- INSTRUCTIONS FOR THE TASK:
Starting at the line that contains "What do you see at coordinates (1153, 458)" and ending with the final line of the records below, put each of those lines into a JSON list as one string apiece, leaving out blank lines.

━━━━━━━━━━━━━━━━

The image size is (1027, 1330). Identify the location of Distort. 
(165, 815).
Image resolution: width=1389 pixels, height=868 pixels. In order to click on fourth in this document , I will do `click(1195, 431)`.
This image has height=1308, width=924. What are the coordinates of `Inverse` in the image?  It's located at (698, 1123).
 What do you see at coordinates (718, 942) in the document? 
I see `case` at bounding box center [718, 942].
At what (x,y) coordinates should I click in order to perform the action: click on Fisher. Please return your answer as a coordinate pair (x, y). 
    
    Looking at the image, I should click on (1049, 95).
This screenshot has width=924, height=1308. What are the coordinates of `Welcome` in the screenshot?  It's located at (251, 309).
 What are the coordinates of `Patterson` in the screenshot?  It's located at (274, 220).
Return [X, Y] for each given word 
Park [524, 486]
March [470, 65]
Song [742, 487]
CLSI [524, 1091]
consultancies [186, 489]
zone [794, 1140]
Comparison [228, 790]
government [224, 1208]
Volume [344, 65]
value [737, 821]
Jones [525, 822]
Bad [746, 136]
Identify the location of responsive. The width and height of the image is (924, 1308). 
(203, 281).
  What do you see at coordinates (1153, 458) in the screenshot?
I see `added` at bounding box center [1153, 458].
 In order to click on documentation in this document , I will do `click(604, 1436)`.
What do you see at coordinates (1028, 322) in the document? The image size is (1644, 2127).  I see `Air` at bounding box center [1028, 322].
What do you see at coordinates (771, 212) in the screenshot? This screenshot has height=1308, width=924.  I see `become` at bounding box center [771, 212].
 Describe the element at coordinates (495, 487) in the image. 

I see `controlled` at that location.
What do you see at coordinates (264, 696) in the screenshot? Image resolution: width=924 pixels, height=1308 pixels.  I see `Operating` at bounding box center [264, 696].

━━━━━━━━━━━━━━━━

- EXERCISE OUTPUT:
[
  "  What do you see at coordinates (1153, 458) in the screenshot?",
  "I see `added` at bounding box center [1153, 458].",
  " In order to click on documentation in this document , I will do `click(604, 1436)`.",
  "What do you see at coordinates (1028, 322) in the document? The image size is (1644, 2127).  I see `Air` at bounding box center [1028, 322].",
  "What do you see at coordinates (771, 212) in the screenshot? This screenshot has height=1308, width=924.  I see `become` at bounding box center [771, 212].",
  " Describe the element at coordinates (495, 487) in the image. ",
  "I see `controlled` at that location.",
  "What do you see at coordinates (264, 696) in the screenshot? Image resolution: width=924 pixels, height=1308 pixels.  I see `Operating` at bounding box center [264, 696]."
]